How an arrest is made — what the law actually requires
An arrest is not a casual administrative act. Under the Bharatiya Nagarik Suraksha Sanhita, 2023, the officer must wear a visible name badge, prepare a memorandum of arrest, inform a relative, record reasons in writing, and produce the arrested person before a Magistrate within 24 hours.
A police officer walks up to a man near a tea stall, says a few words, and the man gets into the jeep. A constable knocks on a door at nine in the morning, asks the householder to come along to the station, and the householder follows. In a third instance, two officers grip a woman by the arm at a market and walk her to a waiting vehicle. In law, only some of these are valid arrests. The difference is not what the officer felt was reasonable. It is what the officer did, in what order, with what record.

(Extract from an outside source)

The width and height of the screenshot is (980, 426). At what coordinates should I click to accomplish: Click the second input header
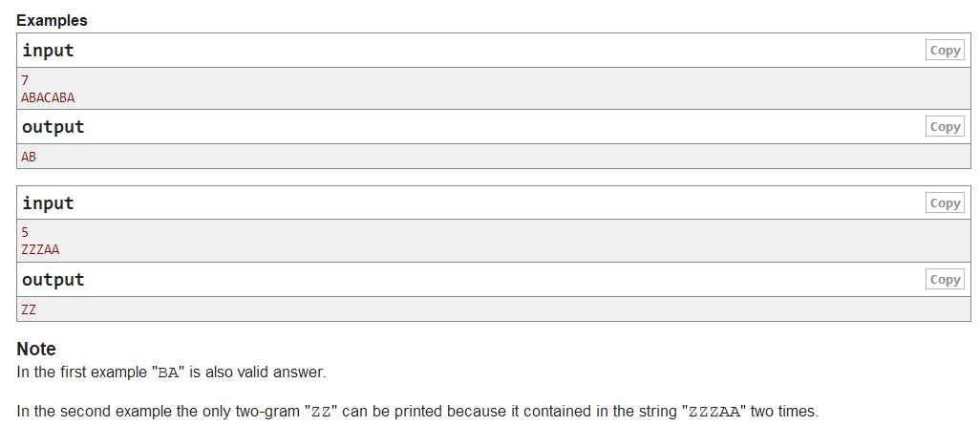pyautogui.click(x=48, y=203)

This guide explains how the law requires an arrest to be carried out in India under the Bharatiya Nagarik Suraksha Sanhita, 2023 (BNSS), which replaced the Code of Criminal Procedure, 1973 with effect from 1 July 2024. The companion guide on this site covers the rights of the arrested person and the D.K. Basu checklist; this one is about the procedure the officer must follow.
The law in plain English
An arrest, legally, means restraint of personal liberty. Section 43 of the BNSS [Section 46 of the CrPC] says it is effected in one of two ways: the officer actually touches or confines the body of the person to be arrested, or the person submits to custody by word or action. A bare oral declaration by the officer is not enough. If the officer never touched the person and the person never submitted, there has been no arrest in law — only an informal detention, which the Code does not authorise. The Supreme Court explained this in Directorate of Enforcement v. Deepak Mahajan (1994): an arrest is the taking of a person into custody under authority of law for the purpose of holding him to answer a criminal charge or preventing a criminal act.

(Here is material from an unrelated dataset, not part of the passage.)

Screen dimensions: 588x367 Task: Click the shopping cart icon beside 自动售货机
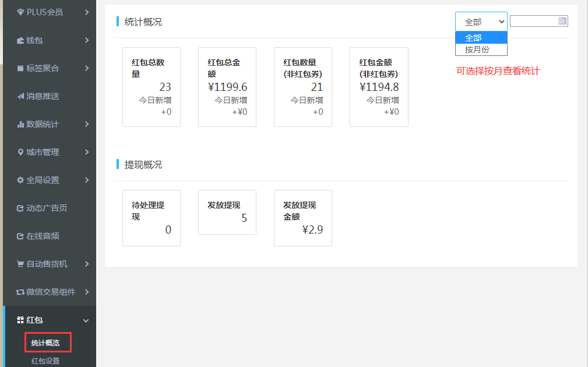click(x=20, y=264)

Section 35 of the BNSS [Section 41 of the CrPC] sets out when a police officer may arrest without a warrant. The most common ground is a cognizable offence — committed in the officer's presence, or one for which there is a reasonable complaint, credible information or reasonable suspicion. For cognizable offences punishable with imprisonment up to seven years, the law adds something most readers do not know: arrest is not automatic. The officer must record, in writing, why arrest is necessary — to prevent further offences, to secure proper investigation, to prevent tampering with evidence, to prevent threats to witnesses, or to ensure presence in court. If none of these is in writing, the arrest is irregular. Equally, where the officer decides not to arrest, the officer must record reasons in writing for that too.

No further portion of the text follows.